§ **Your goal**
Output, word for word, everything in the article on Microsoft's AI-powered Bing from "Mark Hachman /" down to "90s trivial game.".

§ **Document excerpt**
[Start of Attachment]

Microsoft unveiled the “age of AI” on Tuesday, with conversational ChatGPT features for Bing described as the “AI-powered copilot for the web.”
Satya Nadella, Microsoft’s chief executive, likened AI and the launch of ChatGPT to the opening of the Web. “It was the Mosaic moment,” Nadella said. “…I think this technology will reshape pretty much every software category. The question is, how is AI going to reshape the Web?”
“All computer interaction will be mediated with an agent helping them,” Nadella claims. And he said it will begin with search.
Microsoft executives said search has remained fundamentally the same as twenty years ago. It works well for factual queries, but stumbles when asked to make recommendations. Microsoft plans to have a new Bing search and Bing browser use chat technology to answer questions posed by users. Corporate vice president Yusuf Mehdi said that Bing will incorporate a powerful new GPT model called Prometheus.
Mark Hachman / IDG
Bing’s home page will now accommodate 1,000-character entries, and list both a traditional list of search results as well as an AI-powered conversational list of results down the right-hand column of the page. Microsoft will also implement a chat experience, where it will provide a list of recommendations or responses within a chat interface, too. Mehdi showed the chat model working for television recommendations, a travel itinerary, and a 90s trivial game.
“The new Bing is live today in limited preview,” Mehdi said, and will expand to “millions of people in the coming weeks.”
Microsoft has also implemented mitigation layers that will add filters, parsing queries to identify and defend against queries that will be may be potentially harmful, such as a potential attack on a real-world location.

[End of Attachment]

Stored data
[Start of Attachment]

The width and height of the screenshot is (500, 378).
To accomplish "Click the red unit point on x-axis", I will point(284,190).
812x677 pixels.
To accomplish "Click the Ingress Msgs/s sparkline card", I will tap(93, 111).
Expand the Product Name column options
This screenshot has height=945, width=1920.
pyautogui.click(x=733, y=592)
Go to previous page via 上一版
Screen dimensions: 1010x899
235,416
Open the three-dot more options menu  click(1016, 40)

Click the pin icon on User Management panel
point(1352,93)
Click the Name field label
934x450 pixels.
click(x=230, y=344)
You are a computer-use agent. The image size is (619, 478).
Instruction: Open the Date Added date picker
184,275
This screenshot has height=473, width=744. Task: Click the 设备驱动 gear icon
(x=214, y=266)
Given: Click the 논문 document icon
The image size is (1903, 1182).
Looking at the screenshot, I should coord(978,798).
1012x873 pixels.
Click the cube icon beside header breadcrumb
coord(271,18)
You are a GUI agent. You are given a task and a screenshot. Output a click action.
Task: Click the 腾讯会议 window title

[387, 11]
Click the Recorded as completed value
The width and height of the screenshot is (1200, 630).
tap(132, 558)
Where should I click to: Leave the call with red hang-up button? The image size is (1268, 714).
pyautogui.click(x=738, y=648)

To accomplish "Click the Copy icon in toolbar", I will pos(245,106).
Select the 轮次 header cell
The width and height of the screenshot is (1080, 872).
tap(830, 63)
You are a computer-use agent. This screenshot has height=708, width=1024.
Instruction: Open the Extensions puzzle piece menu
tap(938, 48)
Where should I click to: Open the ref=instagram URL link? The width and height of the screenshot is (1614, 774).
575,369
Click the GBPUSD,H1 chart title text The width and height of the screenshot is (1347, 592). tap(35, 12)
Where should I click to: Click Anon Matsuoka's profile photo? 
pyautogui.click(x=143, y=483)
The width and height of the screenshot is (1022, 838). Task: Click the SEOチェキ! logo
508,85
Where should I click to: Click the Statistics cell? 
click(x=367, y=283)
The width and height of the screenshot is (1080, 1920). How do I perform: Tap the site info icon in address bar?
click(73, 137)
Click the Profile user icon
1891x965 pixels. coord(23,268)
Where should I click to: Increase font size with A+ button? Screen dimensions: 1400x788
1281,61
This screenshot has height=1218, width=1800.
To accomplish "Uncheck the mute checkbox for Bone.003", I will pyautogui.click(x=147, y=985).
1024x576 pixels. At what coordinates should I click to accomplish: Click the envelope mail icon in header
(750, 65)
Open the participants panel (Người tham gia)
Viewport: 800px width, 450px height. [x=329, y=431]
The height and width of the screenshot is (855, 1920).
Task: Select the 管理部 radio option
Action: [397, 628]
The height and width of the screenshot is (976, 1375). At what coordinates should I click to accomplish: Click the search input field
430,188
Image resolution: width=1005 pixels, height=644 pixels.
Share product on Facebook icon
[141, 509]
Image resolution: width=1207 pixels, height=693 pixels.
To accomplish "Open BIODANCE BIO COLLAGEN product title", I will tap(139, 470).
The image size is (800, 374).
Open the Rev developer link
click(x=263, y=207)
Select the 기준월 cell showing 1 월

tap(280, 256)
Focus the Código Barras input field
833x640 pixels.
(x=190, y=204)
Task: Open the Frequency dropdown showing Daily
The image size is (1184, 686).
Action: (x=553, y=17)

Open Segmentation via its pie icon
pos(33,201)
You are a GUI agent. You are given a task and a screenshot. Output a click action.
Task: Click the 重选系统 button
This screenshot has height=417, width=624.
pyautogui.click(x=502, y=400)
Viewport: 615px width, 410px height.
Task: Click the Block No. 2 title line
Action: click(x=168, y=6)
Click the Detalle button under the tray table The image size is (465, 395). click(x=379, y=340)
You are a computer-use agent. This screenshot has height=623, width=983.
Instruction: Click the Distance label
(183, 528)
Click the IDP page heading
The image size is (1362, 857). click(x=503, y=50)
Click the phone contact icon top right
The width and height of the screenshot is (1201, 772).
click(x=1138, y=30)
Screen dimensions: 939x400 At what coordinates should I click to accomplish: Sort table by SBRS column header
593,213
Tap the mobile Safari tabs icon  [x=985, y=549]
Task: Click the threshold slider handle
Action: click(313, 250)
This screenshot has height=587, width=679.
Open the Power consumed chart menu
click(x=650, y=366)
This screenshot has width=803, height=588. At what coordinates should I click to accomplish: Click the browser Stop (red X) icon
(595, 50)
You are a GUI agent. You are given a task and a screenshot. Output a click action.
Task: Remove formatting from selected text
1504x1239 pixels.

[End of Attachment]

§ **Task output**
Mark Hachman / IDG
Bing’s home page will now accommodate 1,000-character entries, and list both a traditional list of search results as well as an AI-powered conversational list of results down the right-hand column of the page. Microsoft will also implement a chat experience, where it will provide a list of recommendations or responses within a chat interface, too. Mehdi showed the chat model working for television recommendations, a travel itinerary, and a 90s trivial game.